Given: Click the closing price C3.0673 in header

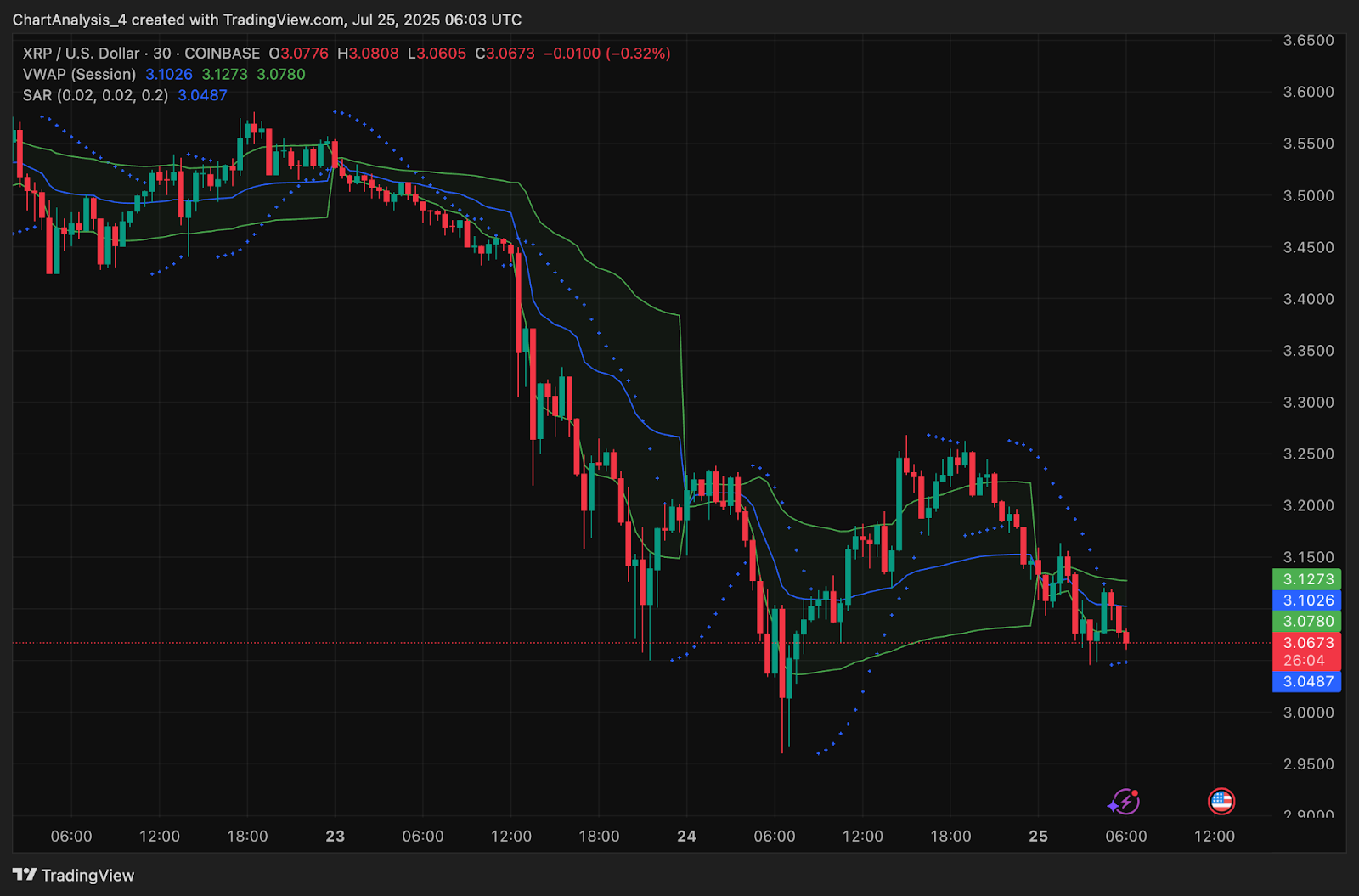Looking at the screenshot, I should click(x=505, y=54).
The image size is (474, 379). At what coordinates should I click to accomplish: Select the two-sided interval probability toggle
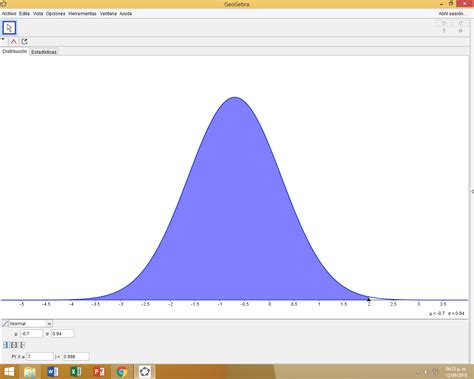point(14,345)
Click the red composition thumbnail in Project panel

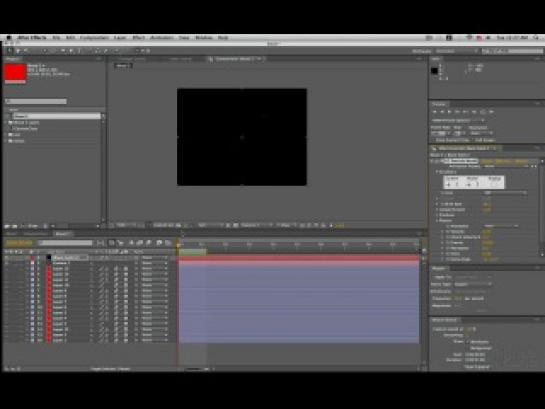pos(15,73)
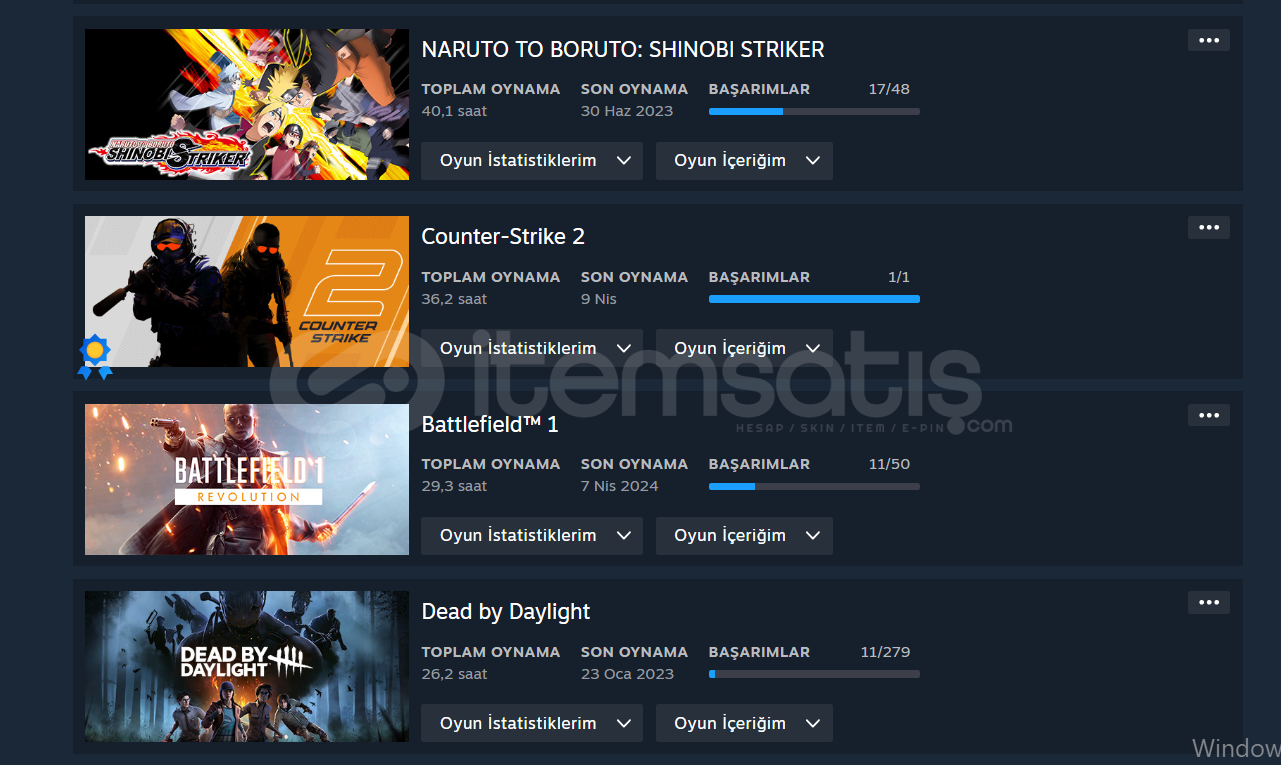Screen dimensions: 1281x765
Task: Click the Shinobi Striker cover image
Action: point(247,104)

Task goal: Find the line containing "The image size" in the records above and restate it, and each line after it through the end, word for word, dropping the pictures.

Solved problem:
The image size is (474, 379). At what coordinates should I click to accomplish: Select the two-sided interval probability toggle
point(14,345)
Click the red composition thumbnail in Project panel

pos(15,73)
Screen dimensions: 1281x765
Task: Click the Shinobi Striker cover image
Action: point(247,104)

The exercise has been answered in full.